AA is already pushing the limits of its ability to sustain losses in light of higher operating costs with the merger. Adding routes in markets that are not absolutely necessary is very unlikely to happen and even some of the current routes may be cut under Parker.
You conveniently fail to mention AA's TPAC numbers have improved vastly y-o-y. You also fail to mention how AA crushes DL in Latin America.
 
You also conveniently fail to mention how DL has lost $600-$700 million trying to built up New York.
 
Please, don't let facts get in the way. :rolleyes:
 
Apropos, how's that Trainer Facility doing? Oh yes, still losing money. :rolleyes:
 
I'd be surprised to see LAX-AKL. New Zealand only has a population of 4M, and aside from tourism, there ain't a lot going on there.

NZ maintains at least two AKL-LAX RTs (plus 1x each to SFO & HNL), but they're the only one left in the AKL-Mainland US market. Both QF and UA pulled out, and HA runs a round robin HNL-SYD-AKL-HNL.

Perhaps there's room for another carrier, but it wouldn't be on my top 5 list of additions from LAX.
 
no other airline has sustained losses in a region as large as what AA is sustaining in Asia.
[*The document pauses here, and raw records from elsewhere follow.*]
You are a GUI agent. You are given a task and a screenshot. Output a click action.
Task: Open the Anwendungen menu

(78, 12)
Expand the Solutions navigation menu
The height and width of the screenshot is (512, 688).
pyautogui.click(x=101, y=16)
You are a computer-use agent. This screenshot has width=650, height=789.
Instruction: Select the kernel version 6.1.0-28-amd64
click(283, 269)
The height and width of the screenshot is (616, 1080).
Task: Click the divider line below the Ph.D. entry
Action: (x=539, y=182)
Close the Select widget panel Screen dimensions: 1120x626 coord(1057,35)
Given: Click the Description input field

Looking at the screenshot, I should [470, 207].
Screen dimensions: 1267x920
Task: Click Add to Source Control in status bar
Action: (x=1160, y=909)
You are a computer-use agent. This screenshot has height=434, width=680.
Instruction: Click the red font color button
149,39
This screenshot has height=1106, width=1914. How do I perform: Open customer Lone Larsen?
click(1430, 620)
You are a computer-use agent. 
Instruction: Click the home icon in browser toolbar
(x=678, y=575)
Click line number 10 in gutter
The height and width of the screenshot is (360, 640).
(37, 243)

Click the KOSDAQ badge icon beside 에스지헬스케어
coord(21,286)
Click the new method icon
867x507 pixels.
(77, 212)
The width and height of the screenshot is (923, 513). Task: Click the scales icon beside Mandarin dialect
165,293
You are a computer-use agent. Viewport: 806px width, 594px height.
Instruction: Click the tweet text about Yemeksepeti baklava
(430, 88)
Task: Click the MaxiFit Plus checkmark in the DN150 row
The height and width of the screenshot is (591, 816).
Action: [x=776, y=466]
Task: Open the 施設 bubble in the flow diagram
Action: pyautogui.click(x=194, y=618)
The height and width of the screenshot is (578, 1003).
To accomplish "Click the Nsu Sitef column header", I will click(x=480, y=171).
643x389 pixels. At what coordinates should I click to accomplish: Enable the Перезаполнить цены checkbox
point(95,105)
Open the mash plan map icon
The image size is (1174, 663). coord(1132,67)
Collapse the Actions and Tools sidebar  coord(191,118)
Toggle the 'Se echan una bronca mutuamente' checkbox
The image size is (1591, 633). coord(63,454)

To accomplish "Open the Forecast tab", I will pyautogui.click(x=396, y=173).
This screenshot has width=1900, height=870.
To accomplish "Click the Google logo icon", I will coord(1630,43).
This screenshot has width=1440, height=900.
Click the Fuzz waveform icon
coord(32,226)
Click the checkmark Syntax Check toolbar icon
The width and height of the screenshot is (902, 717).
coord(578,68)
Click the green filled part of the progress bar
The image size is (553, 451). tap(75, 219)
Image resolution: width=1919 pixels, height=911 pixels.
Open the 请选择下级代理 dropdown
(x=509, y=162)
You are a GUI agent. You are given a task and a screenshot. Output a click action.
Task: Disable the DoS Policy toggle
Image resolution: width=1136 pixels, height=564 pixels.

If you have evidence otherwise, then post the evidence. Arguing that DL sustained or is sustaining losses in any particular city or on any particular route requires evidence, such as the data that airlines provide the DOT and which I am quoting.

The reason why AA's losses in the region are relevant is because no partner airline wants to expand its network via a carrier that loses money - because joint ventures involve revenue sharing. QF and other carriers have no appetite to have a joint operation with a carrier that cannot make money on its own operations. QF is not a stable company in terms of its own finances.

QF and AA are undoubtedly doing well by adding the first major Aussie-US route that doesn't touch the west coast but there is a limit to how far you can push that well.

Also isn't a surprise that CX is not interested in a joint venture with AA.

if you want to throw in Trainer, let us know how much lower the cost of jet fuel is this year vs. last because of the supply of fuel that DL has put on the market. You might also want to hold off on the rest of the carriers to report to see what they have paid for fuel vs. DL. Ten million dollars of refinery losses to reduce hundreds of millions of airline fuel costs is a calculation anyone can understand.
 
WorldTraveler said:
no other airline has sustained losses in a region as large as what AA is sustaining in Asia. If you have evidence otherwise, then post the evidence. Arguing that DL sustained or is sustaining losses in any particular city or on any particular route requires evidence, such as the data that airlines provide the DOT and which I am quoting.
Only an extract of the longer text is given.